In an effort to give "currency" to our mother
tongue and it's "folksy" essence, some of our writers
have taken to attempting to write in a way that mimics or
mirrors African-American speech. This process, at one time
called "dialect," is characteristic not only of
African-American literature, but also characteristic of most of
the literature of African peoples who have been colonialized in
the Western hemisphere whenever diasporan-African writers
attempted to give voice to or be the voice of the particular
people from which they originate.
In
the U.S.A. the most frequently cited paradigm of this process
and style of writing was the "Negro" verse of Paul L.
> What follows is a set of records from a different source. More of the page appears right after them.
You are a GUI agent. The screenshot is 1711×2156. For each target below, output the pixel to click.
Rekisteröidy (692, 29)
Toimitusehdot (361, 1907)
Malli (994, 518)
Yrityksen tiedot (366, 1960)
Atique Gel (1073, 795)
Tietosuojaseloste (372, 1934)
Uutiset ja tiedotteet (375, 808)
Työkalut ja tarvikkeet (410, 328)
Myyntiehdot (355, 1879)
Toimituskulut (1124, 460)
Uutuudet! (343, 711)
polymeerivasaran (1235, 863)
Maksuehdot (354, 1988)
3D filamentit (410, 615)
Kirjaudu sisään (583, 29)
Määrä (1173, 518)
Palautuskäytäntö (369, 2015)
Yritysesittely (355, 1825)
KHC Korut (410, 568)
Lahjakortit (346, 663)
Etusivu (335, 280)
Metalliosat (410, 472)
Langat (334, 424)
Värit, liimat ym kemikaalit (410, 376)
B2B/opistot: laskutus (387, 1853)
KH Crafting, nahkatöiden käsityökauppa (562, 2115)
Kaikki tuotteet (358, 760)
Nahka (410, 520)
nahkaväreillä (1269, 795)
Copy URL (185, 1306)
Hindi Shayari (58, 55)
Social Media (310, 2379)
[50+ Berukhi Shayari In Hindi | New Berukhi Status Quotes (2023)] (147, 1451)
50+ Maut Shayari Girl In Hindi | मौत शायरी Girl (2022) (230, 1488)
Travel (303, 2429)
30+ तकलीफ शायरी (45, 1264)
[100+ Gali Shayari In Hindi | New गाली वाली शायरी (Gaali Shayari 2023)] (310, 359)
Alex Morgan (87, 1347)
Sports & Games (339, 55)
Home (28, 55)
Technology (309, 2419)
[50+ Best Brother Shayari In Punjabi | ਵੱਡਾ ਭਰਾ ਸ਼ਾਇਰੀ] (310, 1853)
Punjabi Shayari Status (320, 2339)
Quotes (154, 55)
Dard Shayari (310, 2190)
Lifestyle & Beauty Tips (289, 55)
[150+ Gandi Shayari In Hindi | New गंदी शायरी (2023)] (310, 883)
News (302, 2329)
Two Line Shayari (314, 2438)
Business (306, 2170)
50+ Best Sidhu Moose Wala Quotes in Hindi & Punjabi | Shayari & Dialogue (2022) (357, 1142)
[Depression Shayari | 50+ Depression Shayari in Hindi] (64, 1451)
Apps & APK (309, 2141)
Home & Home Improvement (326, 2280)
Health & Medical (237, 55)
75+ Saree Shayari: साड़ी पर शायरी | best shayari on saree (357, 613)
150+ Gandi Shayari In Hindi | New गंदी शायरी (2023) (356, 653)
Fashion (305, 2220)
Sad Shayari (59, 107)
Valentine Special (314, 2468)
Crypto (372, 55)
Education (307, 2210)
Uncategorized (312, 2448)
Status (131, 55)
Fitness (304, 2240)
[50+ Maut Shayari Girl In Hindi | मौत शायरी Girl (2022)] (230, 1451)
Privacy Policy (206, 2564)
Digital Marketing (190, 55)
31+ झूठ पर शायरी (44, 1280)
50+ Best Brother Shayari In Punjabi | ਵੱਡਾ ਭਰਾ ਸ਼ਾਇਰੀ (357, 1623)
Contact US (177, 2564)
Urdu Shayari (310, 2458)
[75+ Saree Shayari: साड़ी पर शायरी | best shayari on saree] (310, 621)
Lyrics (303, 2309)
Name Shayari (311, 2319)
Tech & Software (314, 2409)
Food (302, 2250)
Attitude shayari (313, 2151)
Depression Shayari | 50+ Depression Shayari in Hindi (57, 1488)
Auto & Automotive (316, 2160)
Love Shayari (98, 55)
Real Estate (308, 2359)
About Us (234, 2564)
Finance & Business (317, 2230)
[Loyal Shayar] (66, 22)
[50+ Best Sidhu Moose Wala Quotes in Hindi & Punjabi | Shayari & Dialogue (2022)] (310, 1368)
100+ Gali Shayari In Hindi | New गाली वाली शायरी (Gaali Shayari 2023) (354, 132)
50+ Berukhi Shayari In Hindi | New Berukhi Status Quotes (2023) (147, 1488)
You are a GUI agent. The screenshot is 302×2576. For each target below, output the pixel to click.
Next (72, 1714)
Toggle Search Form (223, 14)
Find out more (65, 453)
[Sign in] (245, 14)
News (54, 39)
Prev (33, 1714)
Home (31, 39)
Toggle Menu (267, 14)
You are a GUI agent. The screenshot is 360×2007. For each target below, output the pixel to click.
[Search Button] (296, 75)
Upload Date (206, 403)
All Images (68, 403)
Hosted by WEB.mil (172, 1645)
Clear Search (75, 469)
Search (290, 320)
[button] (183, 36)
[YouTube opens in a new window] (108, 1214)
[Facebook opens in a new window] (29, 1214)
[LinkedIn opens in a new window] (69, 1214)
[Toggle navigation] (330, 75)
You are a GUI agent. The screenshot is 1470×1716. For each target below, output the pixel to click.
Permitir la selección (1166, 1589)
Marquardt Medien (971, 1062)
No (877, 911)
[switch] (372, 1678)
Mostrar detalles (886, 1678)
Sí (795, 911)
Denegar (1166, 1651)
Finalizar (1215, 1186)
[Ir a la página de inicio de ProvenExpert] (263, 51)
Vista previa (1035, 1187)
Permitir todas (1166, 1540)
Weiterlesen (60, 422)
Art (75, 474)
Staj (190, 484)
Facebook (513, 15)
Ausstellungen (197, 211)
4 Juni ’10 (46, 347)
Dunbar. During the Sixties, trying to get down to it, we would
"be" dropping g's and adopting a ditty-bopping style
which was better understood and appreciated when heard than
simply read. The elliptical spelling and speech-like patterns of
Ntozake Shange are probably the best known examples of Seventies
dialect writing. But words change, sounds change, tempo, rhythm
and the gestures associated with talk, all of that changes and,
thus, I suggest that "dialect" alone has only a
surface relationship to the actual quest for the mother tongue,
for an African-American language.
In
the Caribbean and in Central and South America, this process,
the use of "dialect," generally is referred to as
using the local "patois." The patois is generally the
Africanization of the colonial language. What is sometimes
referred to as "Black English" is actually
African-American patois.
In
a context within which the use of African languages was strictly
forbidden (either de jure or de facto) and actively discouraged
by force, our people's use of patois reflects, not, as has been
mistaken by some, the attempt of the ignorant and illiterate to
speak the English (or French or Spanish or Portuguese) language;
rather, the significance of patois is that it reflects the will
of our people to inject our African root and essence into
everything we do and say, and especially into the way we
communicate with each other. Patois, in our case "Black
English," is not the bastard tongue of aliens and slaves
imitating the master. Patois is the affirmation of the African
presence in the Western hemisphere.
Furthermore,
language is not just style, it is not only "how" we
say or write something. What makes one language fundamentally
different from another is not how it sounds, but indeed, its
actual "structure," which is derived from the users'
worldview, i.e., how the users of the language view themselves,
other people and the world. The creation of any language which
is fundamentally different in worldview from the colonial
language is the most subversive act, short of actual revolution,
that any colonized people can conceive and carry out.
Unfortunately,
most of us who are literate in the colonial tongue, especially
those of us who are nonpolitical or apolitical oriented writers,
have generally failed to understand the importance of
establishing the mother tongue. Too many of us as writers have
spent unretrievable time attempting to demonstrate that we had
mastered the colonial language. Thus, much of our
"writing" has an "outside" quality vis-Ö-vis
our own people. We write from the outside looking in, we write
as an observer/voyeur who is explaining to others (those who are
equally "literate" in the colonial language) what
these "people," our own people, are all about. It is
essentially a pimp/peephole act/art.
In
fact, the very act of writing and publishing in the post-chattel
slavery period is often considered a sign that some writer has
"made it," i.e. collaborated with and been accepted by
the colonial master.
A
major part of my search was not for content but for structure,
and this is no simple search. For example, Jean Toomer eschewed
the Euro-centric forms and embraced the patois when he wrote the
prose of Cane. I believe this is the case precisely because
prose is the everyday written usage of language subspectible to
"common," as well as specialized, influences. Prose is
also less literary in the sense that prose as a totality is not
claimed as the province of a select group (i.e. the
intelligentsia).
This
was not always the case, particularly in those historic eras
when writing in toto was the province of a special class. Yet,
what was democratic in the history of writing in American was
prose precisely because industry can not do without prose. They
need manuals and minutes of meetings, records of transactions
and logs detailing merchandise, discoveries, exploits and
military operations. Why else was the slave narrative possible?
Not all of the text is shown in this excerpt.